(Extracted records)
▬▬▬▬▬▬▬▬▬▬

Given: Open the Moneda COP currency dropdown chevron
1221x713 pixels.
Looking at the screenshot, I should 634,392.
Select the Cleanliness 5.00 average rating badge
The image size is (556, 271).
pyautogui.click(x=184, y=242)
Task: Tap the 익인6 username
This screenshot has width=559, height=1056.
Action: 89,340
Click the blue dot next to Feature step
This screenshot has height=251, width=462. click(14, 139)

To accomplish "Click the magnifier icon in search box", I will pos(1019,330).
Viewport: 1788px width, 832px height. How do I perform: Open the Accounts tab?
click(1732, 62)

▬▬▬▬▬▬▬▬▬▬

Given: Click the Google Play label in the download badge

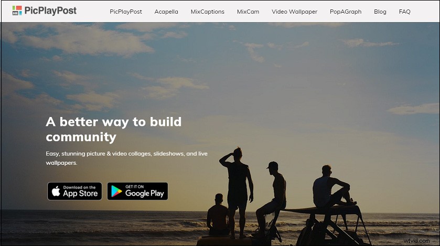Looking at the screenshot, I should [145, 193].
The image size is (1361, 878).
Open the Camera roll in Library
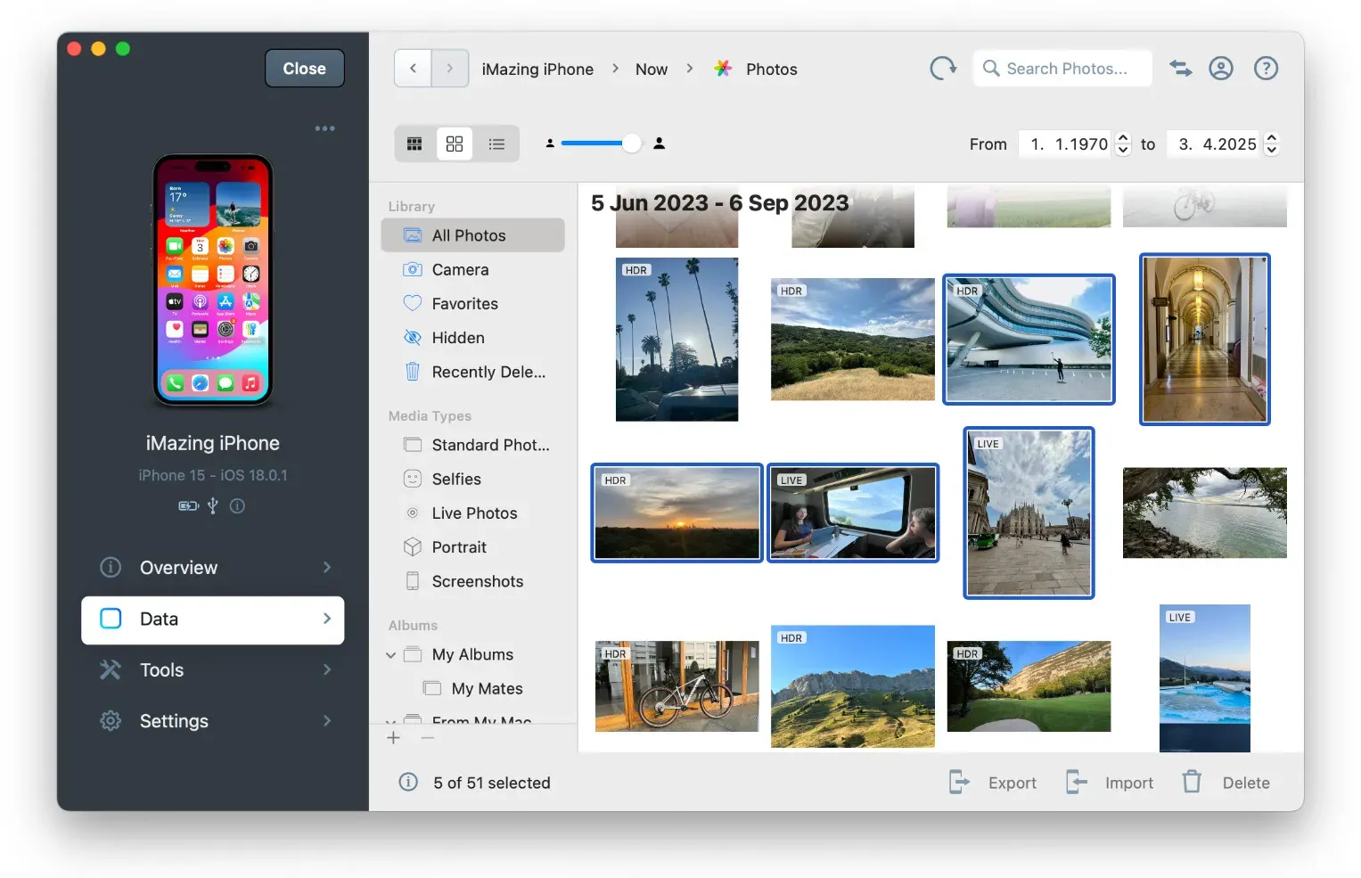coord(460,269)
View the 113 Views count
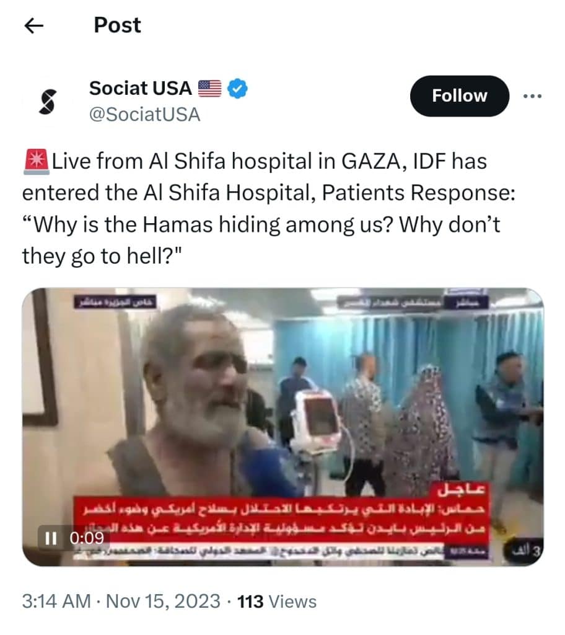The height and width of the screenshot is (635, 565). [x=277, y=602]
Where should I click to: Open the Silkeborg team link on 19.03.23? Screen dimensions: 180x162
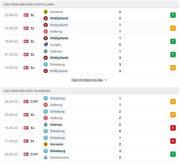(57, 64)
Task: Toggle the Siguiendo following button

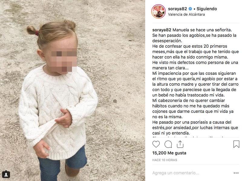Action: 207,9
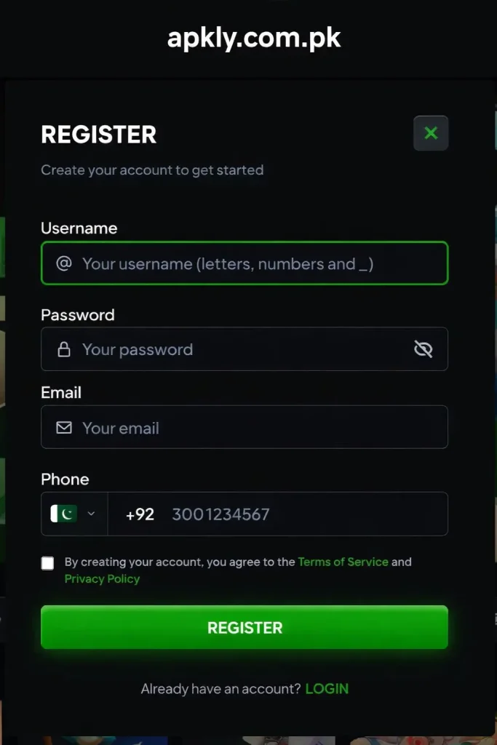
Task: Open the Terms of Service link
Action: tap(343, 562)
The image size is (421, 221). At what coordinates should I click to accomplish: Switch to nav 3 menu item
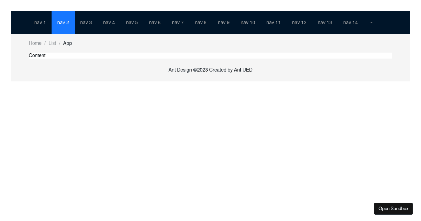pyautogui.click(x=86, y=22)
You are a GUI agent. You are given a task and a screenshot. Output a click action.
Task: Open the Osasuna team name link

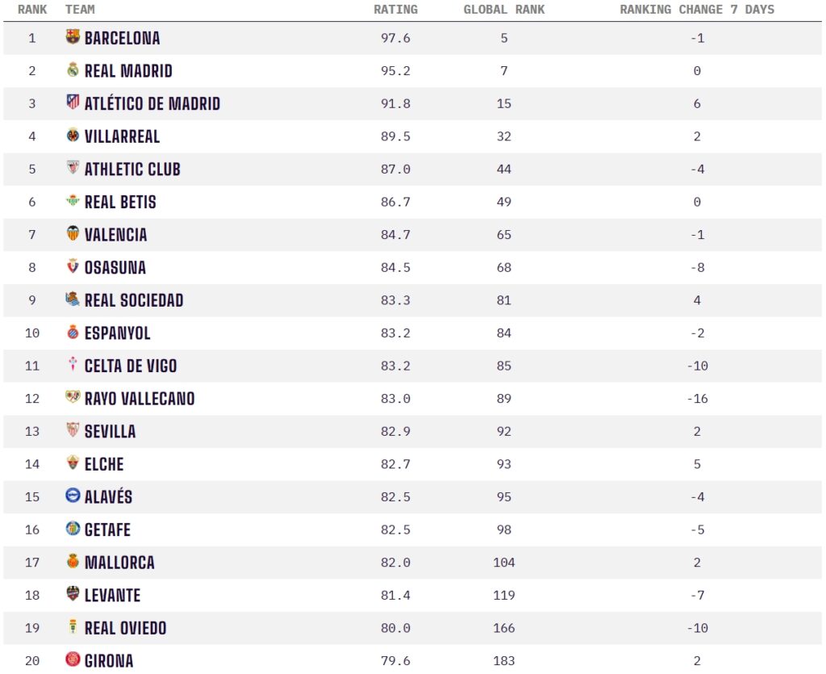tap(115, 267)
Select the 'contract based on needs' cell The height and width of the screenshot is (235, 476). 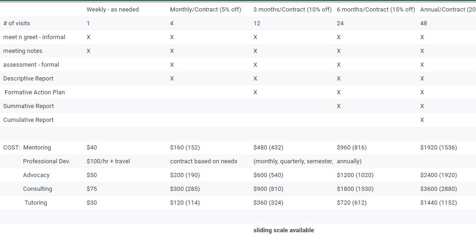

▬▬▬▬▬▬▬▬▬▬

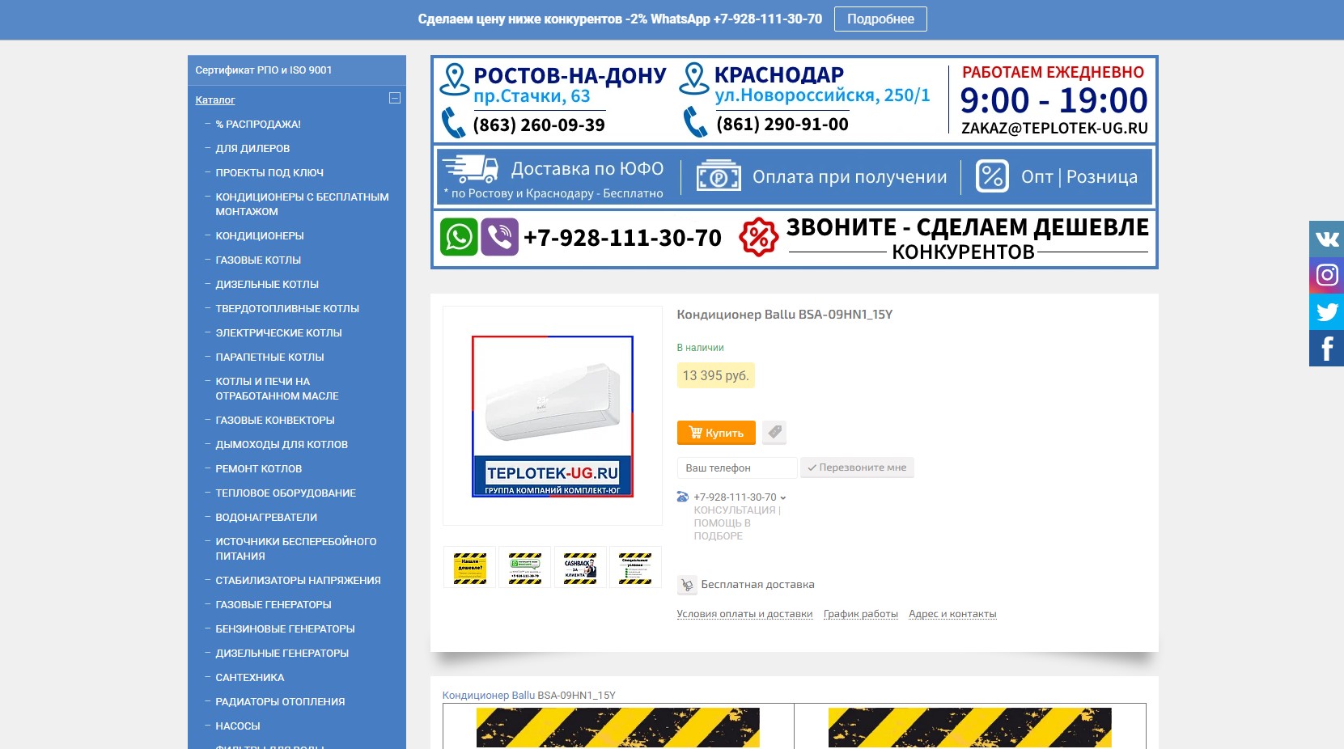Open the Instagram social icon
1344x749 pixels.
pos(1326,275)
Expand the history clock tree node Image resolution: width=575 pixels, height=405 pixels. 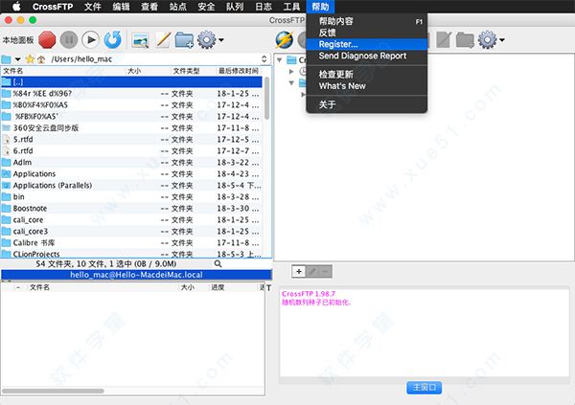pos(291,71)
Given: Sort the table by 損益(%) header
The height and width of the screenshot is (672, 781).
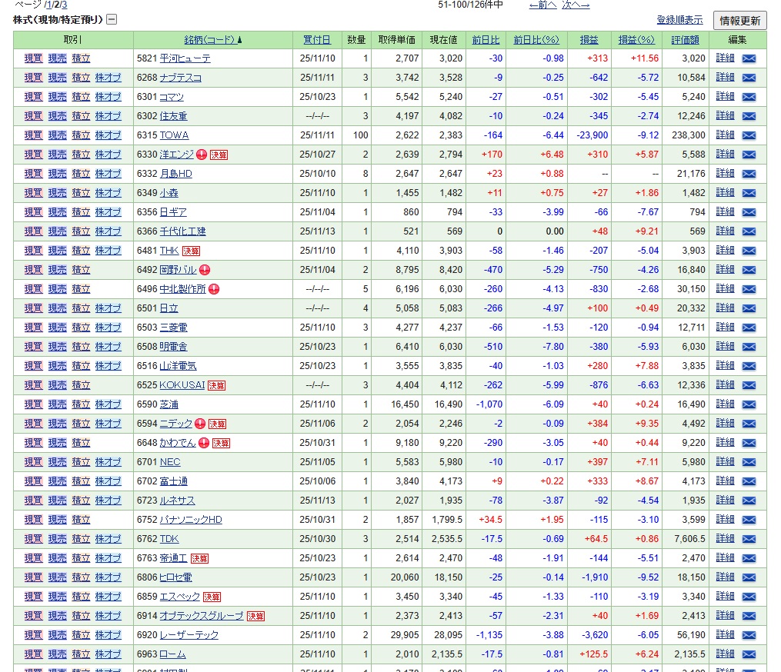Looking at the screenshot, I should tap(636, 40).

▬▬▬▬▬▬▬▬▬▬

Looking above, find the stretch of lines that opens with the one holding "Where should I" and closes with the one holding "Select the 'contract". Copy it exactly, pictures excluded.

Where should I click to: Open the Silkeborg team link on 19.03.23? Screen dimensions: 180x162
(57, 64)
Task: Toggle the Siguiendo following button

Action: 207,9
Task: Open the Terms of Service link
Action: tap(343, 562)
The image size is (421, 221). At what coordinates should I click to accomplish: Switch to nav 3 menu item
pyautogui.click(x=86, y=22)
You are a GUI agent. You are given a task and a screenshot. Output a click action.
Task: Open the Osasuna team name link

tap(115, 267)
Select the 'contract based on needs' cell The height and width of the screenshot is (235, 476). 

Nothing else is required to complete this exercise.